═════ Record set ═════

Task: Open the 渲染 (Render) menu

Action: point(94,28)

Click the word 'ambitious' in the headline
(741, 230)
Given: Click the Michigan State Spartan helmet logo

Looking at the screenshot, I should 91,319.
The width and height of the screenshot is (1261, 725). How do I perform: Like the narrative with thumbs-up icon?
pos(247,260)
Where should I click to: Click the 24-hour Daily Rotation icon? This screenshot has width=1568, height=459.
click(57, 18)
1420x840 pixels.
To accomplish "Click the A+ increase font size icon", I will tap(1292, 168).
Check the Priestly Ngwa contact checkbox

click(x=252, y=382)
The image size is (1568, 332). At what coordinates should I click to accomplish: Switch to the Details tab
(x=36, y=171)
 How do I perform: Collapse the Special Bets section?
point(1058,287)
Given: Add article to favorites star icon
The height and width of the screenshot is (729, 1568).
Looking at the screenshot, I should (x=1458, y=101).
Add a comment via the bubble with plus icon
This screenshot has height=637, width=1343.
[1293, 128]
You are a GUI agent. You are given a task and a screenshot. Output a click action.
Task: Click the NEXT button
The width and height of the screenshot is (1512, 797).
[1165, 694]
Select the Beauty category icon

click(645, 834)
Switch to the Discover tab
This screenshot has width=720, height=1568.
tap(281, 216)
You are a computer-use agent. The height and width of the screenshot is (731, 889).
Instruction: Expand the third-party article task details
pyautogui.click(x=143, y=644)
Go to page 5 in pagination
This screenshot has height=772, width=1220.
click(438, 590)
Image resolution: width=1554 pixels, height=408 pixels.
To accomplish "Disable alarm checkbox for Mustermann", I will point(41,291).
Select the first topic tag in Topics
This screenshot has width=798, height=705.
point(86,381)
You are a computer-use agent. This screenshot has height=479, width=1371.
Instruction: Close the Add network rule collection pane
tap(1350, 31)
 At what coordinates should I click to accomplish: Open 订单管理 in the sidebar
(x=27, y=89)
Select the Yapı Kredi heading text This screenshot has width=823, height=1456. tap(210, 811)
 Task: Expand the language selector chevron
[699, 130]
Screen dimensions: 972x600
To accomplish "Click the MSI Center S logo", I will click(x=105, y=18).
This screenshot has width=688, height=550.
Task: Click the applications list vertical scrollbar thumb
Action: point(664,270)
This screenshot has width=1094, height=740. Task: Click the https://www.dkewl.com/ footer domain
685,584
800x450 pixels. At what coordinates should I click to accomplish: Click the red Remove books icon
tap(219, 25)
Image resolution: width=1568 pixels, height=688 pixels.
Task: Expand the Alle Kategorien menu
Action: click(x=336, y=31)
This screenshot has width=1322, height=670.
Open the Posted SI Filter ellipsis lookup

═════

Reproduce the data in full, exactly.

#### Response area
Task: Open the 渲染 (Render) menu

Action: point(94,28)

Click the word 'ambitious' in the headline
(741, 230)
Given: Click the Michigan State Spartan helmet logo

Looking at the screenshot, I should 91,319.
The width and height of the screenshot is (1261, 725). How do I perform: Like the narrative with thumbs-up icon?
pos(247,260)
Where should I click to: Click the 24-hour Daily Rotation icon? This screenshot has width=1568, height=459.
click(57, 18)
1420x840 pixels.
To accomplish "Click the A+ increase font size icon", I will tap(1292, 168).
Check the Priestly Ngwa contact checkbox

click(x=252, y=382)
The image size is (1568, 332). At what coordinates should I click to accomplish: Switch to the Details tab
(x=36, y=171)
 How do I perform: Collapse the Special Bets section?
point(1058,287)
Given: Add article to favorites star icon
The height and width of the screenshot is (729, 1568).
Looking at the screenshot, I should (x=1458, y=101).
Add a comment via the bubble with plus icon
This screenshot has height=637, width=1343.
[1293, 128]
You are a GUI agent. You are given a task and a screenshot. Output a click action.
Task: Click the NEXT button
The width and height of the screenshot is (1512, 797).
[1165, 694]
Select the Beauty category icon

click(645, 834)
Switch to the Discover tab
This screenshot has width=720, height=1568.
tap(281, 216)
You are a computer-use agent. The height and width of the screenshot is (731, 889).
Instruction: Expand the third-party article task details
pyautogui.click(x=143, y=644)
Go to page 5 in pagination
This screenshot has height=772, width=1220.
click(438, 590)
Image resolution: width=1554 pixels, height=408 pixels.
To accomplish "Disable alarm checkbox for Mustermann", I will point(41,291).
Select the first topic tag in Topics
This screenshot has width=798, height=705.
point(86,381)
You are a computer-use agent. This screenshot has height=479, width=1371.
Instruction: Close the Add network rule collection pane
tap(1350, 31)
 At what coordinates should I click to accomplish: Open 订单管理 in the sidebar
(x=27, y=89)
Select the Yapı Kredi heading text This screenshot has width=823, height=1456. tap(210, 811)
 Task: Expand the language selector chevron
[699, 130]
Screen dimensions: 972x600
To accomplish "Click the MSI Center S logo", I will click(x=105, y=18).
This screenshot has width=688, height=550.
Task: Click the applications list vertical scrollbar thumb
Action: point(664,270)
This screenshot has width=1094, height=740. Task: Click the https://www.dkewl.com/ footer domain
685,584
800x450 pixels. At what coordinates should I click to accomplish: Click the red Remove books icon
tap(219, 25)
Image resolution: width=1568 pixels, height=688 pixels.
Task: Expand the Alle Kategorien menu
Action: click(x=336, y=31)
This screenshot has width=1322, height=670.
Open the Posted SI Filter ellipsis lookup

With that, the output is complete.